Heart and kidney failure, aneurysms and strokes – these are the complications that can result from atherosclerosis, a condition in which arteries narrow due to plaque build-up on the artery walls. Severe cases of atherosclerosis are treated with procedures such as bypass surgery or balloon angioplasty that involves widening narrowed or blocked arteries. However, although effective, these procedures have a significant drawback. As Dr Davide De Lucrezia, coordinator of the EU-funded project THE GRAIL, explains in a news item posted on the ‘News Medical’ site, “they are mostly short-term solutions, failing to restore vessel integrity in the long term.”
To overcome this shortcoming, THE GRAIL team developed a new therapeutic device that can trigger the regeneration of the diseased innermost layer of an artery. The hardened arterial area is replaced with a soft, compliant and intelligent scaffold called a synthesized intimal layer (SIL), which is then repopulated by the patient’s own cells.
How does it work?
The novel strategy dispenses with the need for bypass surgery and angioplasty. Instead, the SIL is inserted into the diseased blood vessel using a thin catheter. The intelligent scaffold is made of elastin-like polypeptides and comprises bioactive molecules that can recruit the patient’s resident and circulating endothelial cells. These cells, which form the inner cell lining of blood vessels and lymphatic vessels, help the hardened area of the artery to regenerate. Once its task is completed, the bioresorbable scaffold dissolves into the body, leaving behind healthy regenerated tissue.
The project’s success has resulted in a number of promising developments. “We demonstrated the scaffold’s full biocompatibility invitro and safety in vivo, and preliminary results on efficacy are extremely encouraging.
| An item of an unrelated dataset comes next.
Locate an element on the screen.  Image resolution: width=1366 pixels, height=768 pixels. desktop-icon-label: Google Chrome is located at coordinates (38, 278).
Thanks to five years of EU support, we were able to progress THE GRAIL project from a simple sketch on a paper to a working prototype, paving the way for the commercial exploitation of the results,” says Dr De Lucrezia, CEO of project coordinator Explora Biotech, an Italian company involved in the development of enabling technologies for biological engineering.
With a view to marketing the product more effectively, three of the project partners have created a spin-off company that will be working with bigger firms that can support sales. The research team also aims to exploit by-products of the project, such as a different way of performing peripheral vascular bypass surgery. The development of advanced in vivo models for safety and efficacy testing of medicinal products is yet another outcome of the expertise gained during the project’s 5-year term and beyond.
Additionally, negotiations are currently underway with venture capital firms in order to raise the capital to develop the technology. If successful, THE GRAIL (Tissue in Host Engineering Guided Regeneration of Arterial Intimal Layer) partners could soon be carrying out the first clinical trials in human patients.